┌──

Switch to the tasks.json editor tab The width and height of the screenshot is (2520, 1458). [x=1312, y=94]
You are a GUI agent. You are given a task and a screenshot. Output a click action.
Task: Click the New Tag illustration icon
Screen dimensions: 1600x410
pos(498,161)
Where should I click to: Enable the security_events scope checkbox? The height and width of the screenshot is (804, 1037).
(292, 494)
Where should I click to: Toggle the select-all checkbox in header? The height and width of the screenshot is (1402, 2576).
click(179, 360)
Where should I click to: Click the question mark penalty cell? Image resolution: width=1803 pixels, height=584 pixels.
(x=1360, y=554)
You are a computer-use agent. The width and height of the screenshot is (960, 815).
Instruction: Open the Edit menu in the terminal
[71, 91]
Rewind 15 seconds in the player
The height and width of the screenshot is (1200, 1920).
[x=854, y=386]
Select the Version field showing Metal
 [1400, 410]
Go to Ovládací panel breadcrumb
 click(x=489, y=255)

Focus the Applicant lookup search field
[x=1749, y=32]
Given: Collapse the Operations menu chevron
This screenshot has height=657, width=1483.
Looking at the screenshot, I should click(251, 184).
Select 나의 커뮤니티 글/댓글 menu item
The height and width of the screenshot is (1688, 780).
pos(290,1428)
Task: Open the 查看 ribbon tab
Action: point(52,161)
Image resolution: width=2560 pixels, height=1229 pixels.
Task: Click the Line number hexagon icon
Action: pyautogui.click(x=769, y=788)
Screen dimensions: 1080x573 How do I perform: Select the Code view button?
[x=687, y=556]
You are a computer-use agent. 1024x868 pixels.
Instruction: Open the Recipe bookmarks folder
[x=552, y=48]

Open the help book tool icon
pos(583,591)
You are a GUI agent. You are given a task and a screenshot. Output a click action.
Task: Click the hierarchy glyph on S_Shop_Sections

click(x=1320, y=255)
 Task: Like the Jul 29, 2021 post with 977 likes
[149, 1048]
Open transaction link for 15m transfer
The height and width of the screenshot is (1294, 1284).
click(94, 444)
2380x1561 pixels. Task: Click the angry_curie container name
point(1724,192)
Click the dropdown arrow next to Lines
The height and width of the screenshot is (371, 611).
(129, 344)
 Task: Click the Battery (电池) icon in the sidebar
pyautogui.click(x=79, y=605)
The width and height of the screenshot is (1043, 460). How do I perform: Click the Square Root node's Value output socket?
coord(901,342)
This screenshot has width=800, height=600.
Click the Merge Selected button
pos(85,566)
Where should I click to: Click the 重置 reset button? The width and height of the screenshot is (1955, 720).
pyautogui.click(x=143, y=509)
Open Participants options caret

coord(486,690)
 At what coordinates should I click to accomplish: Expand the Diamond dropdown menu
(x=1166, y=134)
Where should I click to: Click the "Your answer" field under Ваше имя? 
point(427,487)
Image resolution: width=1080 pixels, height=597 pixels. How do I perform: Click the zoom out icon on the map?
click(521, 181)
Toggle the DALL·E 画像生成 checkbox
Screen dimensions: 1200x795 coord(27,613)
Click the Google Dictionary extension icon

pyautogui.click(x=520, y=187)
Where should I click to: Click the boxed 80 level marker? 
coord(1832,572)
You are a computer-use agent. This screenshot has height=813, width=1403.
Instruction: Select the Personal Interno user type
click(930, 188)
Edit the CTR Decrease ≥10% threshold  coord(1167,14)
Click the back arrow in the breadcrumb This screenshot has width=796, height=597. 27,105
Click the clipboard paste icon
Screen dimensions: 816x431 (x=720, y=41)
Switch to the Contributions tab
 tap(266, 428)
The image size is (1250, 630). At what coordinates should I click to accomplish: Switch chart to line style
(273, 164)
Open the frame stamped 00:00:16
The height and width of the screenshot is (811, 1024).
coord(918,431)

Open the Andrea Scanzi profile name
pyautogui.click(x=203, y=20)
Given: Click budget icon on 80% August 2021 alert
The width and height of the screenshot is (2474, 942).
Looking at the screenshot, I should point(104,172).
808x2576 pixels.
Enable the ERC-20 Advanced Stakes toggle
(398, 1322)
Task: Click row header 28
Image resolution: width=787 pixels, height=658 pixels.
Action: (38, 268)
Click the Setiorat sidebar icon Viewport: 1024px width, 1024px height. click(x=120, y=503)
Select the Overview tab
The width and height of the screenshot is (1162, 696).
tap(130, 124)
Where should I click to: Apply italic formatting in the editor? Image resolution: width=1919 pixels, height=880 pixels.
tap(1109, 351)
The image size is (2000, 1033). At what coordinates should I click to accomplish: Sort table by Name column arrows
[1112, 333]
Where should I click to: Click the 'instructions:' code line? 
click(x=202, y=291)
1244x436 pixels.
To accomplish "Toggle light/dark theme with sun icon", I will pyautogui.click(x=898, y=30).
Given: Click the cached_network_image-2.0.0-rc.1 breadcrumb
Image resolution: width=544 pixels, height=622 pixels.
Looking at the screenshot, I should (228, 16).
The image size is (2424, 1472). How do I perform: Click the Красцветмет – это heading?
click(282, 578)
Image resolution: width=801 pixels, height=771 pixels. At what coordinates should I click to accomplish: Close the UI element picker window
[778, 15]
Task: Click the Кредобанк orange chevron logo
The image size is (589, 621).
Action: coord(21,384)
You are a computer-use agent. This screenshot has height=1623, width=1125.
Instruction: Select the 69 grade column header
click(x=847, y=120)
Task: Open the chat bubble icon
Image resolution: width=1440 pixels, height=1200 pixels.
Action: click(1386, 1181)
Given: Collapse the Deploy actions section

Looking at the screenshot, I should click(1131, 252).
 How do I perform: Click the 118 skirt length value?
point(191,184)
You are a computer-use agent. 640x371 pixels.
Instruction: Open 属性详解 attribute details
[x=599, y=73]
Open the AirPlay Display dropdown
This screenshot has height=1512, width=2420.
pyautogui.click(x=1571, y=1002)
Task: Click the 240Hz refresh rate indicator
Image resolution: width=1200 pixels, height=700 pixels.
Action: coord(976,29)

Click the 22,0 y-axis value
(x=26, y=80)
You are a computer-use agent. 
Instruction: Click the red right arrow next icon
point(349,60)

└──

## Goal
Print the lines of the listing that fall between the line holding "under Ваше имя?" and the line holding "Edit the CTR", inclusive, and nothing else.

## Solution to this task
Where should I click to: Click the "Your answer" field under Ваше имя? 
point(427,487)
Image resolution: width=1080 pixels, height=597 pixels. How do I perform: Click the zoom out icon on the map?
click(521, 181)
Toggle the DALL·E 画像生成 checkbox
Screen dimensions: 1200x795 coord(27,613)
Click the Google Dictionary extension icon

pyautogui.click(x=520, y=187)
Where should I click to: Click the boxed 80 level marker? 
coord(1832,572)
You are a computer-use agent. This screenshot has height=813, width=1403.
Instruction: Select the Personal Interno user type
click(930, 188)
Edit the CTR Decrease ≥10% threshold  coord(1167,14)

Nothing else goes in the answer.